[Stored data entries]
━━━━━━━━━━━━━━━━━━━━━━━━━━━━━━
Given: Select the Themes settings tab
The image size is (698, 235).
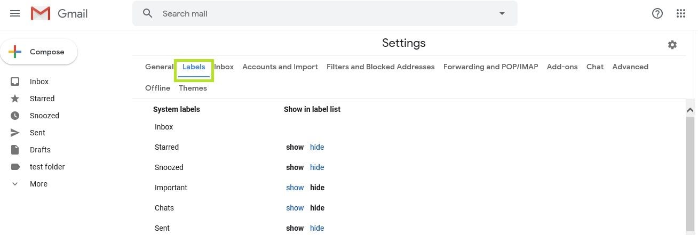Looking at the screenshot, I should click(x=193, y=88).
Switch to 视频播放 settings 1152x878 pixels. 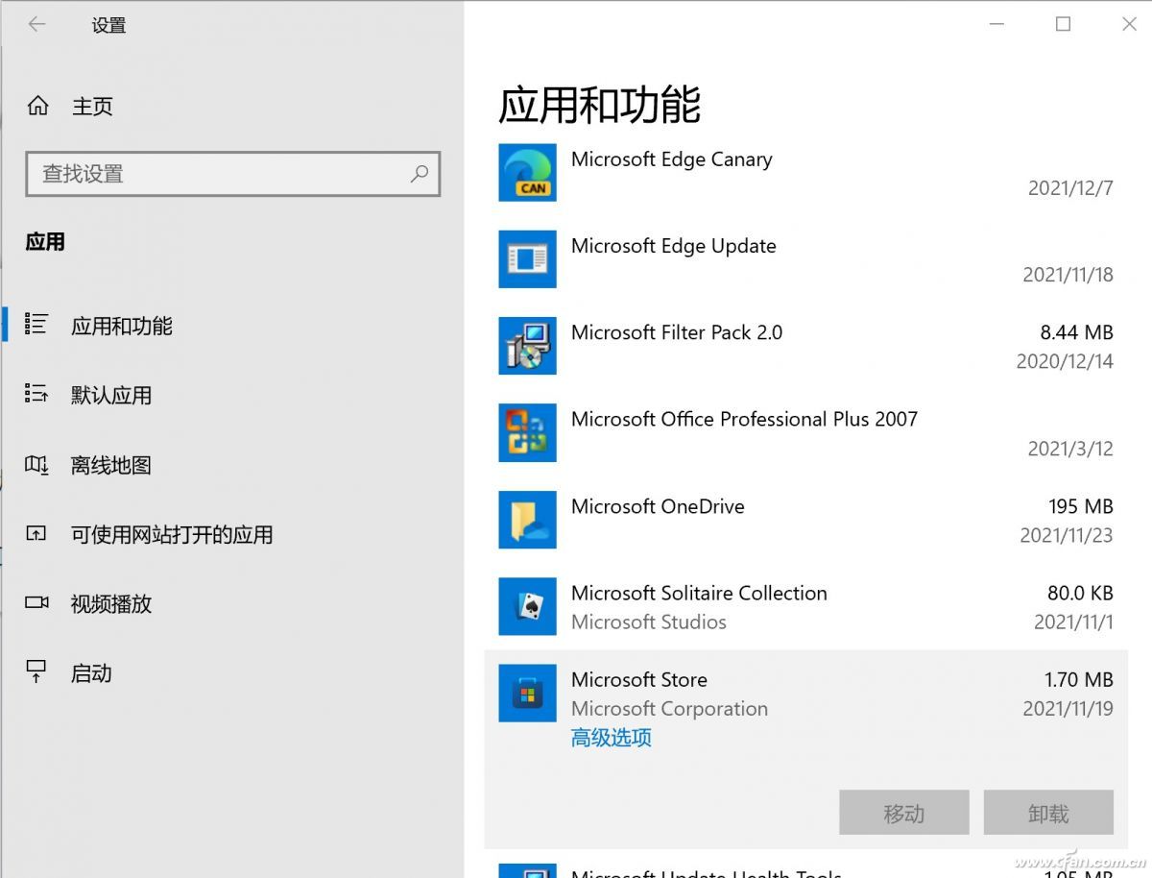pyautogui.click(x=110, y=603)
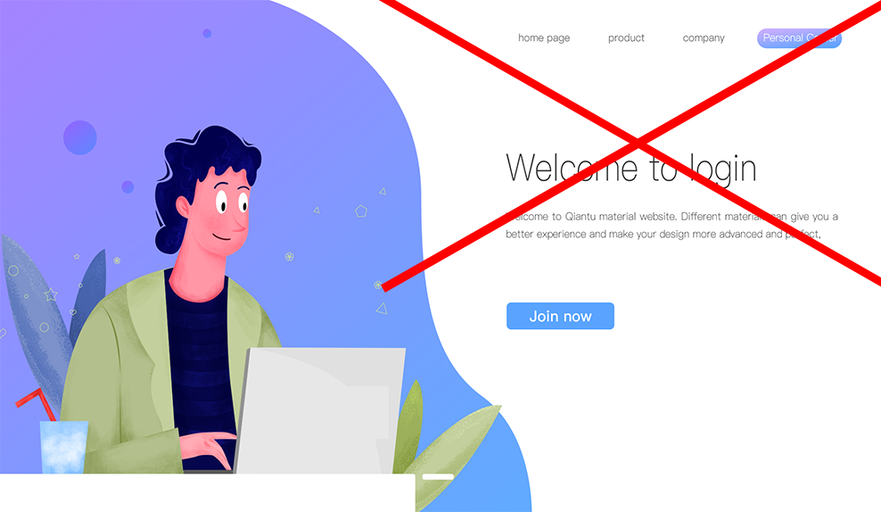Screen dimensions: 881x512
Task: Select the green leaves right of the laptop
Action: [444, 438]
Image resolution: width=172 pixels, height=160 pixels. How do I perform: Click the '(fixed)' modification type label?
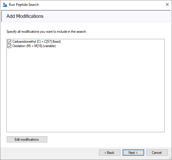coord(57,42)
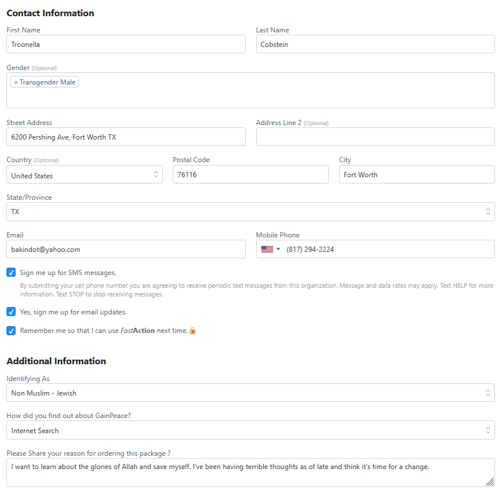Select the Address Line 2 field
The height and width of the screenshot is (498, 502).
tap(375, 137)
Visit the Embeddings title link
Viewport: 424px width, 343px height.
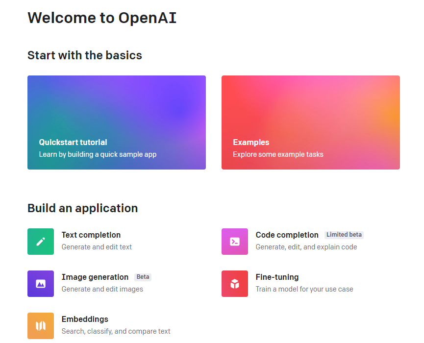(x=85, y=319)
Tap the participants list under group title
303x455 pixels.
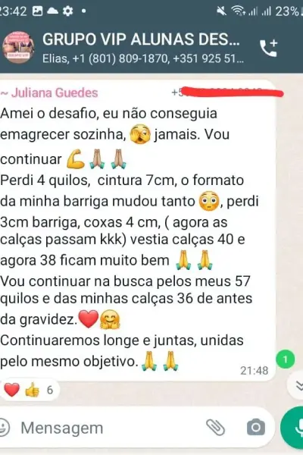click(x=143, y=58)
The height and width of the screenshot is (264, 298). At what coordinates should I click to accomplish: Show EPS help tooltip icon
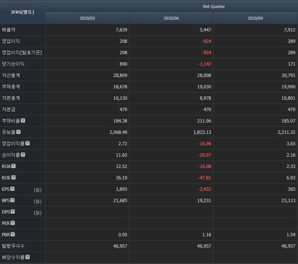click(13, 189)
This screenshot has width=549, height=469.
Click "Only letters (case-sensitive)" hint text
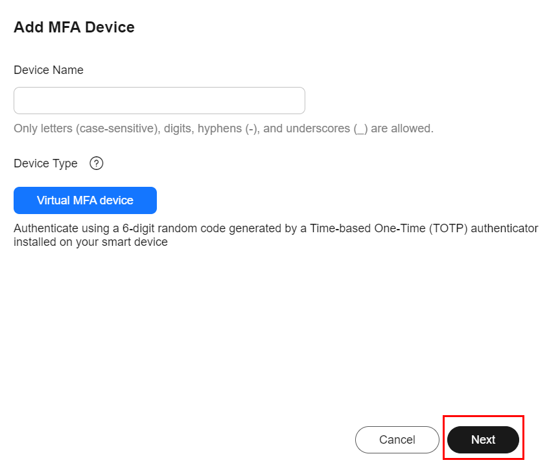pos(86,128)
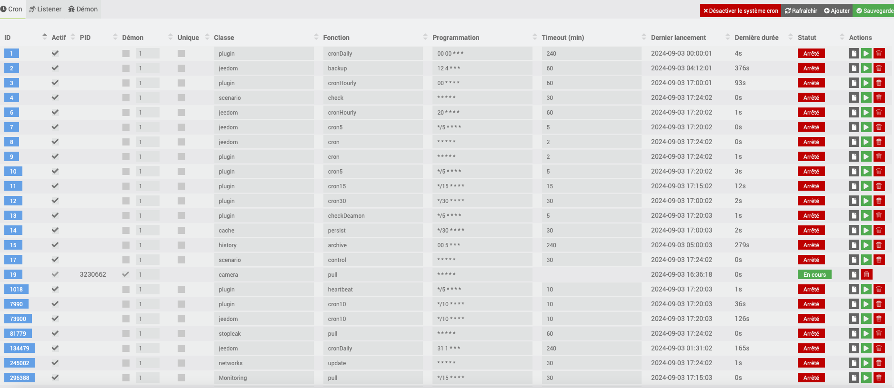Start the plugin heartbeat cron
Image resolution: width=894 pixels, height=388 pixels.
point(866,290)
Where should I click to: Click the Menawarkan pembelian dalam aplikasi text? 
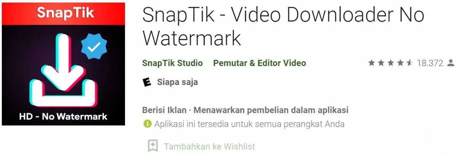[x=271, y=110]
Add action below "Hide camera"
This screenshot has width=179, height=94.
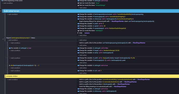[x=82, y=35]
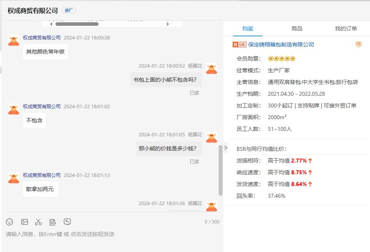Open the emoji picker in message toolbar
Screen dimensions: 370x252
click(x=9, y=222)
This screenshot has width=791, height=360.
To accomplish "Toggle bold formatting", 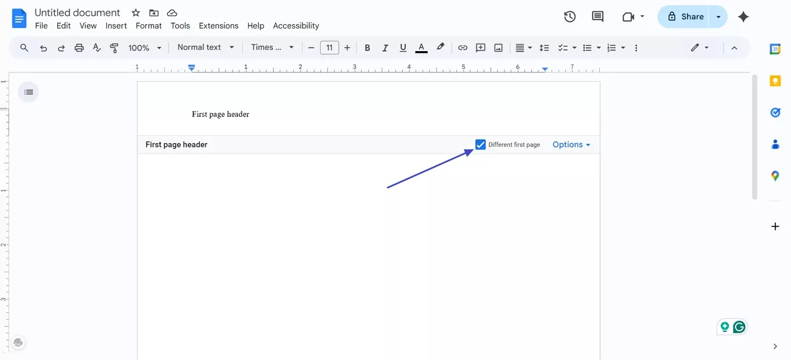I will click(368, 47).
━━━━━━━━━━━━━━━━━━━━━━━━━━━━━━
ACTIVITY ::
Each line that includes the string "title" should be copied from the data.

EXPECTED ANSWER ::
Visit the Embeddings title link
Tap the participants list under group title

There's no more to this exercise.